The good news: while there is no official Debian installation
packaging for the Raspberry Pi, Debian developer Gunnar Wolf has put
together a very nice minimal installation, from which one can just
apt-get
whatever one needs, just like a normal Debian system.
Furthermore, the system for the Pi 4 is 64-bit, which Raspian doesn't
support. Very simple, very clean.
The bad news: Kodi doesn't even start on this platform. Speculation
on the Net of a Million Lies is that it's some kind of package release
skew, Kodi's package was updated just before somebody changed one or
more of the libraries it depends on and things haven't settled down
yet. I guess I could chase this, but it feels too much like $dayjob
to be much fun, so, nope, at least not today.
Verdict: Currently useless for Kodi, although the underlying Debian packaging for the Pi might be very nice for some other projects.
LibreELEC
And so, finally, we come all the way back to the other extreme: LibreELEC, a deliberately minimal system whose sole purpose is running Kodi.

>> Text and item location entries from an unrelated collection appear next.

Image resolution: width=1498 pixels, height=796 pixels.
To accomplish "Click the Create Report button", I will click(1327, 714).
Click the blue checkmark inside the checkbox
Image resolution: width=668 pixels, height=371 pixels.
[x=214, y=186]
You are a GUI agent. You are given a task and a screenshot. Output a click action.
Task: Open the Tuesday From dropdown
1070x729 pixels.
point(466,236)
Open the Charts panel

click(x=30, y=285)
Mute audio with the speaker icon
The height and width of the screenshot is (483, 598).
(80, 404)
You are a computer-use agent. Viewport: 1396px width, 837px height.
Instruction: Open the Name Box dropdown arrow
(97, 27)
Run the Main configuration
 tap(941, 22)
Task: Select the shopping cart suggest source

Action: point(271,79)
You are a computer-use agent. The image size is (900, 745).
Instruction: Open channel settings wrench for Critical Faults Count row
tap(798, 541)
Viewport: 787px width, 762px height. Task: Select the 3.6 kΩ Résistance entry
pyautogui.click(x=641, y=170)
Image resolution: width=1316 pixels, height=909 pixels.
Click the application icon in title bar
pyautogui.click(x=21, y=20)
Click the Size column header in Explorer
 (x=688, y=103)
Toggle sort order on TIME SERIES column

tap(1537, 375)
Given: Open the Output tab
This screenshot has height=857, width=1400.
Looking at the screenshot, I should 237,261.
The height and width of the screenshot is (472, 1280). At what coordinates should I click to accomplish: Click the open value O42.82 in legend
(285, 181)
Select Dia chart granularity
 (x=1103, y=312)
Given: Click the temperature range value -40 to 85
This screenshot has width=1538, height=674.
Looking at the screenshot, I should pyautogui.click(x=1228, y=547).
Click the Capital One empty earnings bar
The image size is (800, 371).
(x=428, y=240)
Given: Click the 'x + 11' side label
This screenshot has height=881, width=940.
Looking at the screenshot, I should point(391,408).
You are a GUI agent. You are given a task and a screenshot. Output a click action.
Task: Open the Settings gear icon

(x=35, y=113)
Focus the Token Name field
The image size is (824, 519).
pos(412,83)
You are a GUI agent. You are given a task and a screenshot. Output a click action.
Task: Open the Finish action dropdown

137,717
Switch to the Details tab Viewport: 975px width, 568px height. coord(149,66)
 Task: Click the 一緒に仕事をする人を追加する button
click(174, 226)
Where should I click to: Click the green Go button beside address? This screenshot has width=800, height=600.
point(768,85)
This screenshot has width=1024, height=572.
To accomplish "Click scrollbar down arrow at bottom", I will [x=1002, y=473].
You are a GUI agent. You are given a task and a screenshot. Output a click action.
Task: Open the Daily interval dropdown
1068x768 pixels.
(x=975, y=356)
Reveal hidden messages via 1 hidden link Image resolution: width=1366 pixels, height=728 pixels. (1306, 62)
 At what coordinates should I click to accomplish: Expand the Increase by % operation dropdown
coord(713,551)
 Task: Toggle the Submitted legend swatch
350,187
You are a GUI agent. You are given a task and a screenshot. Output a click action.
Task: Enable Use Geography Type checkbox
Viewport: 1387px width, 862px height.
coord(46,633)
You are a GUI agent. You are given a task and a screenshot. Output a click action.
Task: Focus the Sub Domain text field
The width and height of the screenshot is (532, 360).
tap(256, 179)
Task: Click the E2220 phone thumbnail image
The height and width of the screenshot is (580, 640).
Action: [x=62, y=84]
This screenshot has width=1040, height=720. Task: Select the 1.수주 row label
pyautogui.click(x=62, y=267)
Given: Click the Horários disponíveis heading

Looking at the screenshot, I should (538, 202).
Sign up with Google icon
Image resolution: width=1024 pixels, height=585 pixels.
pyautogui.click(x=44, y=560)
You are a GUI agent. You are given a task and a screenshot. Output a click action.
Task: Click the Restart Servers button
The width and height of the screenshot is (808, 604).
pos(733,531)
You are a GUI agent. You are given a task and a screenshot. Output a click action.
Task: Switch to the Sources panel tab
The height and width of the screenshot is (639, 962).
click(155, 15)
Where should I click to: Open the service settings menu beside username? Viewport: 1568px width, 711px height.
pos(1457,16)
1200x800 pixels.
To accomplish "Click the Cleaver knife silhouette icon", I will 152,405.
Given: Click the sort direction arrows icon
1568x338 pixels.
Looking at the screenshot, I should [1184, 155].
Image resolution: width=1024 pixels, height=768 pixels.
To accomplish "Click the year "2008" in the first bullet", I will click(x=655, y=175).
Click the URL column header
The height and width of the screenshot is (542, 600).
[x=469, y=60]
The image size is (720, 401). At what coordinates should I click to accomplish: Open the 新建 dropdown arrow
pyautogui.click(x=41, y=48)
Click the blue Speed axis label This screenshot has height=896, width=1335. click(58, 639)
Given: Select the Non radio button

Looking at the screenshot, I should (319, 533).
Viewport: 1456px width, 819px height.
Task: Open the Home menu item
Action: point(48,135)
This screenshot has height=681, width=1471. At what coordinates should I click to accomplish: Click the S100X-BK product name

Unlike OSMC, LibreELEC knows exactly what it wants to be, and
supports nothing else. This is a classic embedded system design: the
root filesystem is a squashfs
, the only user is root
, and root
's
home directory is the writable filesystem. We're not just talking
about BusyBox here, we're talking about a BusyBox configuration in
which somebody took the trouble to turn off diff
. If you want a
real text editor, you shut down the Pi, pop its MicroSD card into your
laptop, and use the editor there. Even OpenWRT isn't quite this hard
core.
For all of being so minimal, the integration seems smoother than OSMC, videos play, the SFTP plugin works, and of course Kodi itself does run. So we have a winner here.
Verdict: Works for me!
Remote Control
All of these (well, except for the Debian version where Kodi wouldn't
start) support the Kore
Android remote control app.
Welcome to Mos Eisley
One weird thing about the Kodi-verse: there are a lot of people playing in this space, and apparently some of them are not your friends. The Kodi project maintains a blacklist of people whose plugins they consider so evil that they refuse support to anybody who has them installed; they freely admit that such a blacklist will always be hopelessly out of date, but they try anyway. Interestingly, a lot of the web sites out there offering helpful instructions on how to set up Kodi tell you to install some of those blacklisted plugins; perhaps not coincidentally, a lot of those same web sites urge you to run all of your streaming traffic through a VPN.
Since I have zero interest in pirating content, this is mostly an annoyance: how does one navigate this minefield?
Bottom line: enjoy, but be careful out there.